The final requirement is really the more difficult to decide, and that is that there is some good reason why the witnesses cannot be examined here. This point like the last, goes to the gist of the application, and it must be specifically dealt with and proved in the affidavit in support: Lawson v. Vacuum Brake Co. (1884) 27 Chancery Division, 137. The applicant, in asking that a witness shall be examined out of Court instead of at the trial, is asking for a departure from the ordinary procedure regulating the conduct of a trial, and it lies on him to justify the departure. He must show that, in the words of Lord Justice Cotton, in Berdan v. Greenwood (1881) 20 Chancery Division, 764 (Note), "It is necessary for the purposes of justice that the ordinary way of taking evidence should be departed from".
In this case Mr. Triantafyllides, at this stage, is applying that he should be given time to file an affidavit in answer to the point raised by the respondent that the witnesses could be produced before the Court for cross-examination if the applicant took the necessary steps to do so. But from the authority quoted above it is evident that the onus was on the applicant at the time of the filing of the application to support it by evidence on affidavit showing that the witnesses could not be examined otherwise than on commission abroad. The authority states that this point must be specifically dealt with and proved in the affidavit in support. The applicant should not wait until this point is taken by the respondent when filing his affidavit in opposition.
In Berdan v. Greenwood (supra) it was stated that "Even if the Court should be of opinion that the refusal of a commission will prevent the evidence of the witness from being given at all, yet, if the non-attendance of the witness before the tribunal which has to decide the case, and the consequent inability of the tribunal to observe the demeanour and hear the answers of the witness, should lead to injustice towards one of the parties, the commission ought to be refused". The degree of necessity which the case involves of the witness being seen in Court, his demeanour observed, and his cross-examination heard, appears therefore to constitute the standard which will regulate the granting or refusing of applications for an examination.
To summarize therefore: in every case the applicant must show that the proposed evidence cannot reasonably be obtained except by the method he proposes; while in cases where it is obviously desirable that the witness should be seen in Court, he must show a degree of difficulty in producing the witness at that period which amounts to practical inability to do so: Lawson v.

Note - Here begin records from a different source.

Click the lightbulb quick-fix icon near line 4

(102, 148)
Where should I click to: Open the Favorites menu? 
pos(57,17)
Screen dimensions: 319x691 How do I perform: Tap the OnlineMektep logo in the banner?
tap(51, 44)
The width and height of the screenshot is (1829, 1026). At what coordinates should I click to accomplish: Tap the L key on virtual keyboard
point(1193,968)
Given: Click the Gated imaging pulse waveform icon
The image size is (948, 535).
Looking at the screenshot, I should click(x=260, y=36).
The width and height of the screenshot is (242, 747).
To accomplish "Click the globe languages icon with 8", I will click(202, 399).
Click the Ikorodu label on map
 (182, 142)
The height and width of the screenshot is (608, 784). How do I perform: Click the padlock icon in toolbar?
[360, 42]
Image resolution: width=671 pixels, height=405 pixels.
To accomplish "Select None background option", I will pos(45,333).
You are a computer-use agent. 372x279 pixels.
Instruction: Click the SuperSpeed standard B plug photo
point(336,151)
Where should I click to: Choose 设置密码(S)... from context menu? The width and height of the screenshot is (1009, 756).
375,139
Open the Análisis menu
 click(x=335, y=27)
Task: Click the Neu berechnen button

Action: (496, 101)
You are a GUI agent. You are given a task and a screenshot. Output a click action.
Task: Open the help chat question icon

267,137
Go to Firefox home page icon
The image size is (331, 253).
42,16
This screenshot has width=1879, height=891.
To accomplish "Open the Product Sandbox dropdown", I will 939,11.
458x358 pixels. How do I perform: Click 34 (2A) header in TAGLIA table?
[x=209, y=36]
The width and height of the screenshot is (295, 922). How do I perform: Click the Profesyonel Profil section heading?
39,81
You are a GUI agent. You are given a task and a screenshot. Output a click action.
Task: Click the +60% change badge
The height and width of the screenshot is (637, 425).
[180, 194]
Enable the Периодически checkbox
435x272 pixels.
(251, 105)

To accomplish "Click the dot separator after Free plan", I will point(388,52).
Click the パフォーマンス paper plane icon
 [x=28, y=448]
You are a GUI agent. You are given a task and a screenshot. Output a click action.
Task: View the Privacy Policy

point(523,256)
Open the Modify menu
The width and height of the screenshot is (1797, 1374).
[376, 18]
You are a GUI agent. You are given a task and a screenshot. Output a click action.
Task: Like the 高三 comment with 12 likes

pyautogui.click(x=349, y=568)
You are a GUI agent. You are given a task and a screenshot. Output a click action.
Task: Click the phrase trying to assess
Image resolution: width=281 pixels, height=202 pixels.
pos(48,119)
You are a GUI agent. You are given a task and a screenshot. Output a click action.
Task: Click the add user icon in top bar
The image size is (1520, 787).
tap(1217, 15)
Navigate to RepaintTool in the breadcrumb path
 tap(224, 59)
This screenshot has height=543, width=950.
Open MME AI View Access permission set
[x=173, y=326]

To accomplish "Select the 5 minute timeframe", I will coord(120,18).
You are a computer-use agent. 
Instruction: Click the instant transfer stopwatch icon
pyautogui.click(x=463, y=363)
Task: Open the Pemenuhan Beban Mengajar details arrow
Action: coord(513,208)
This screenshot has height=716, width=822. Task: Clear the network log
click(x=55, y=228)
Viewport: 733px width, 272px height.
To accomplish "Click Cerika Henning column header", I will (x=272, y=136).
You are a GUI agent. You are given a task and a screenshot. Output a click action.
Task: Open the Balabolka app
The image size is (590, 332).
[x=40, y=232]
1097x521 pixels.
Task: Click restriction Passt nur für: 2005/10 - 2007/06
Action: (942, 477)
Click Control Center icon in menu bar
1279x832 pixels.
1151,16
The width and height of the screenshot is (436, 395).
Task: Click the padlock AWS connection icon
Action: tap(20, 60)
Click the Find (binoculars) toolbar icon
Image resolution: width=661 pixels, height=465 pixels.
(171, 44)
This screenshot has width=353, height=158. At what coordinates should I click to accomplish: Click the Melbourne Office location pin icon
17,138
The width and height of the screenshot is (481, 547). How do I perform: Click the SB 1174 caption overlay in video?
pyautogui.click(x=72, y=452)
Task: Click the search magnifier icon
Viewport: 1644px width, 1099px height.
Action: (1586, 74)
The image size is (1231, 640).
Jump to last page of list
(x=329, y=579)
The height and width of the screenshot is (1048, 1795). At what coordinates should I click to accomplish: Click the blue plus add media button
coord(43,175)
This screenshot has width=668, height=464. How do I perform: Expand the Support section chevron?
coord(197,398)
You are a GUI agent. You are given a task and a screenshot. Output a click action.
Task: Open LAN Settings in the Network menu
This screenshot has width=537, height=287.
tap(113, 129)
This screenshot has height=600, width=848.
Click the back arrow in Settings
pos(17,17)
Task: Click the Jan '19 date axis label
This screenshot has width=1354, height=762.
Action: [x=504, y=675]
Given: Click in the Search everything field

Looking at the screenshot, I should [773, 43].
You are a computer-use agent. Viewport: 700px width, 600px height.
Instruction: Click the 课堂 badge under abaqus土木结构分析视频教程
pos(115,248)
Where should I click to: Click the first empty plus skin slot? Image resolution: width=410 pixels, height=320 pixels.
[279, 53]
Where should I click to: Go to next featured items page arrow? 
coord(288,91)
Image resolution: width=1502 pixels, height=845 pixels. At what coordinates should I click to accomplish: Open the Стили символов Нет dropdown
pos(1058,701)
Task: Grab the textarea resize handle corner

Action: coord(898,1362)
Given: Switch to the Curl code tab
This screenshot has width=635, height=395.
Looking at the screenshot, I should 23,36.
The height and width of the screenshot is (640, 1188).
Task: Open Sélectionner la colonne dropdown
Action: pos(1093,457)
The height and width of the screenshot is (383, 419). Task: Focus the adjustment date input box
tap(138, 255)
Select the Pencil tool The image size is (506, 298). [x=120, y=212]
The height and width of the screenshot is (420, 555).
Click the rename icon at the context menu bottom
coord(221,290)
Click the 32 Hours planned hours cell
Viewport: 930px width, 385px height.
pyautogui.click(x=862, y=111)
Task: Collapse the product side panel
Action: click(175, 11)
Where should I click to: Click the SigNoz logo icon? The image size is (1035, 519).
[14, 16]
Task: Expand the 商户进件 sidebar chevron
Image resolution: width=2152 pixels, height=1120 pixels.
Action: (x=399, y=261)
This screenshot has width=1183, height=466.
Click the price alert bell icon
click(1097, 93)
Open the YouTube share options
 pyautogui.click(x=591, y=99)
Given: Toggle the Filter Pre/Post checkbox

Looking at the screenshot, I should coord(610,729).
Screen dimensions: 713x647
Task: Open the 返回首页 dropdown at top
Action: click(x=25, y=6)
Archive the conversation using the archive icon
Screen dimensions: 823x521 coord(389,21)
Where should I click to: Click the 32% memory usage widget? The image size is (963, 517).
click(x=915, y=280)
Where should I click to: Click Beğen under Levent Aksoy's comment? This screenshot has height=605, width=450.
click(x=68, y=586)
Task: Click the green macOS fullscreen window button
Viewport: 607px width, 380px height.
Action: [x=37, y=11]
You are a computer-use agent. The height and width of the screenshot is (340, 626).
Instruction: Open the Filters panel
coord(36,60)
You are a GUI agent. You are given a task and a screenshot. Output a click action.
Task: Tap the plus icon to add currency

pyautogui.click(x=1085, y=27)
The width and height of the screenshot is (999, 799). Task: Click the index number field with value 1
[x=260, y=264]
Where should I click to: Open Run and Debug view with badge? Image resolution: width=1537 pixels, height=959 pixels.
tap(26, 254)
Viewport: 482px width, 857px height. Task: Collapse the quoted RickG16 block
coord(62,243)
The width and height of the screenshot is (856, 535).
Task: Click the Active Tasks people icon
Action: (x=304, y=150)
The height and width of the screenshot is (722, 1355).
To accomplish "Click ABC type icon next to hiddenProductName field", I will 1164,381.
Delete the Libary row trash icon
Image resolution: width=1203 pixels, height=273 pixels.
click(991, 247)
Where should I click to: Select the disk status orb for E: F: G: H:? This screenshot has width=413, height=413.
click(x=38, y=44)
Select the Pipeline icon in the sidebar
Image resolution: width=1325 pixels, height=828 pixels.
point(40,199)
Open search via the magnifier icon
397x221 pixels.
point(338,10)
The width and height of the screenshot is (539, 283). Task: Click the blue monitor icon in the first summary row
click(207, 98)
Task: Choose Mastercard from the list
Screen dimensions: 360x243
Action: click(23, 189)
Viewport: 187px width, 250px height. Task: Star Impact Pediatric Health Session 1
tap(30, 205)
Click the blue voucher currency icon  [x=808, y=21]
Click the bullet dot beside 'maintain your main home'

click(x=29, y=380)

Vacuum Brake Co. (supra).
As I have already stated these points should have been specifically dealt with and proved in the affidavit in support of the application. The evidence of O'Connell is stated to be that he did not have any sexual relations with the applicant in this case, and the evidence of Miss Cranston is to the effect that the applicant co-habited with the respondent. In my view these two witnesses are most important witnesses in this case and I consider it absolutely necessary that their demeanour in the witness box should be observed and their cross-examination heard before the trial Court.
For all these reasons the application that the evidence of these two witnesses may be taken on commission is refused.
In view of the delay in the filing of the affidavit in opposition I reserve the question of costs to be costs in cause.
Application dismissed. Costs in cause.
There is one point with which I ought to deal now, and that is the date of trial. I must fix such a date as to enable the applicant to make arrangements to bring over these two witnesses to give evidence.
Hearing fixed for the 18th, 20th and 21st May, 1959, at 9.30 a.m.
Interlocutory Application dismissed.